**WHAT NEEDS TO BE DONE:** Please transcribe every record below exactly as it appears.

━━━━━━━━━━

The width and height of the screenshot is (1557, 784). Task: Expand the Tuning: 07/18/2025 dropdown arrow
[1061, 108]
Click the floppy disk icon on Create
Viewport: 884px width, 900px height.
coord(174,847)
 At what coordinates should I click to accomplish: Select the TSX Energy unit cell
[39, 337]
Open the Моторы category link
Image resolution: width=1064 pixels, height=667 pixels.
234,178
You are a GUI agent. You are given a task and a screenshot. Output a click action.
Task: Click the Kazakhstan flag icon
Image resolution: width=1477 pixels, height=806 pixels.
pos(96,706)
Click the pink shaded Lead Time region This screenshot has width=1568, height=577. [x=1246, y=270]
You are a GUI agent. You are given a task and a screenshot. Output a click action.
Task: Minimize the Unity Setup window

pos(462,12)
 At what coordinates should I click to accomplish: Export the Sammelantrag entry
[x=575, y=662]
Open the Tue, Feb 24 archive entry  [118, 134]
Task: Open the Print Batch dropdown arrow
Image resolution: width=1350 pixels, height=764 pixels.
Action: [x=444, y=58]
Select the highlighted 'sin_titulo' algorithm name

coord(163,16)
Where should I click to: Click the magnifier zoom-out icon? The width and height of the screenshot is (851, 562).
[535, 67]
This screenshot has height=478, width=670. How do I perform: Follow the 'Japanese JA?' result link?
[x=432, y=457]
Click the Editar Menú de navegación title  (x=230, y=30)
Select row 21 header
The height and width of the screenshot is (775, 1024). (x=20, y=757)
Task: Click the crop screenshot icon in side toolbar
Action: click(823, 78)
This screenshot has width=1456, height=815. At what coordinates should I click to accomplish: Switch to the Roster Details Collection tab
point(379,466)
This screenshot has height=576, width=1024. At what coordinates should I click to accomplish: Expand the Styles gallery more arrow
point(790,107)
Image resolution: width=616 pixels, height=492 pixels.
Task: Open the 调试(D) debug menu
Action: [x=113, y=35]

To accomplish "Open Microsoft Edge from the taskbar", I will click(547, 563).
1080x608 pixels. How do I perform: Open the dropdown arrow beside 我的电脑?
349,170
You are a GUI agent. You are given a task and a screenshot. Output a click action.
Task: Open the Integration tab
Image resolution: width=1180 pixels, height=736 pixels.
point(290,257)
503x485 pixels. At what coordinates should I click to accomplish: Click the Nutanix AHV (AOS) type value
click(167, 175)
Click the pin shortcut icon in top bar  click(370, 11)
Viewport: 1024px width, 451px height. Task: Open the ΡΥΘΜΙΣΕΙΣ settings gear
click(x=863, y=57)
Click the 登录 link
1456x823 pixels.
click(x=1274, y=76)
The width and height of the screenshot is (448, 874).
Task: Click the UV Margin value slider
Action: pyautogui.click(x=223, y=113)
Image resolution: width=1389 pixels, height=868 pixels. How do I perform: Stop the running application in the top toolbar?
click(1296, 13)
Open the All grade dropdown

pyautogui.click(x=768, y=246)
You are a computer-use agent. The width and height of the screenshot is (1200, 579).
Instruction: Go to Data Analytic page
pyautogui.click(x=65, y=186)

━━━━━━━━━━

**YOUR RESPONSE:**
The width and height of the screenshot is (1557, 784). Task: Expand the Tuning: 07/18/2025 dropdown arrow
[1061, 108]
Click the floppy disk icon on Create
Viewport: 884px width, 900px height.
coord(174,847)
 At what coordinates should I click to accomplish: Select the TSX Energy unit cell
[39, 337]
Open the Моторы category link
Image resolution: width=1064 pixels, height=667 pixels.
234,178
You are a GUI agent. You are given a task and a screenshot. Output a click action.
Task: Click the Kazakhstan flag icon
Image resolution: width=1477 pixels, height=806 pixels.
pos(96,706)
Click the pink shaded Lead Time region This screenshot has width=1568, height=577. [x=1246, y=270]
You are a GUI agent. You are given a task and a screenshot. Output a click action.
Task: Minimize the Unity Setup window

pos(462,12)
 At what coordinates should I click to accomplish: Export the Sammelantrag entry
[x=575, y=662]
Open the Tue, Feb 24 archive entry  [118, 134]
Task: Open the Print Batch dropdown arrow
Image resolution: width=1350 pixels, height=764 pixels.
Action: [x=444, y=58]
Select the highlighted 'sin_titulo' algorithm name

coord(163,16)
Where should I click to: Click the magnifier zoom-out icon? The width and height of the screenshot is (851, 562).
[535, 67]
This screenshot has height=478, width=670. How do I perform: Follow the 'Japanese JA?' result link?
[x=432, y=457]
Click the Editar Menú de navegación title  (x=230, y=30)
Select row 21 header
The height and width of the screenshot is (775, 1024). (x=20, y=757)
Task: Click the crop screenshot icon in side toolbar
Action: click(823, 78)
This screenshot has width=1456, height=815. At what coordinates should I click to accomplish: Switch to the Roster Details Collection tab
point(379,466)
This screenshot has height=576, width=1024. At what coordinates should I click to accomplish: Expand the Styles gallery more arrow
point(790,107)
Image resolution: width=616 pixels, height=492 pixels.
Task: Open the 调试(D) debug menu
Action: [x=113, y=35]

To accomplish "Open Microsoft Edge from the taskbar", I will click(547, 563).
1080x608 pixels. How do I perform: Open the dropdown arrow beside 我的电脑?
349,170
You are a GUI agent. You are given a task and a screenshot. Output a click action.
Task: Open the Integration tab
Image resolution: width=1180 pixels, height=736 pixels.
point(290,257)
503x485 pixels. At what coordinates should I click to accomplish: Click the Nutanix AHV (AOS) type value
click(167, 175)
Click the pin shortcut icon in top bar  click(370, 11)
Viewport: 1024px width, 451px height. Task: Open the ΡΥΘΜΙΣΕΙΣ settings gear
click(x=863, y=57)
Click the 登录 link
1456x823 pixels.
click(x=1274, y=76)
The width and height of the screenshot is (448, 874).
Task: Click the UV Margin value slider
Action: pyautogui.click(x=223, y=113)
Image resolution: width=1389 pixels, height=868 pixels. How do I perform: Stop the running application in the top toolbar?
click(1296, 13)
Open the All grade dropdown

pyautogui.click(x=768, y=246)
You are a computer-use agent. The width and height of the screenshot is (1200, 579).
Instruction: Go to Data Analytic page
pyautogui.click(x=65, y=186)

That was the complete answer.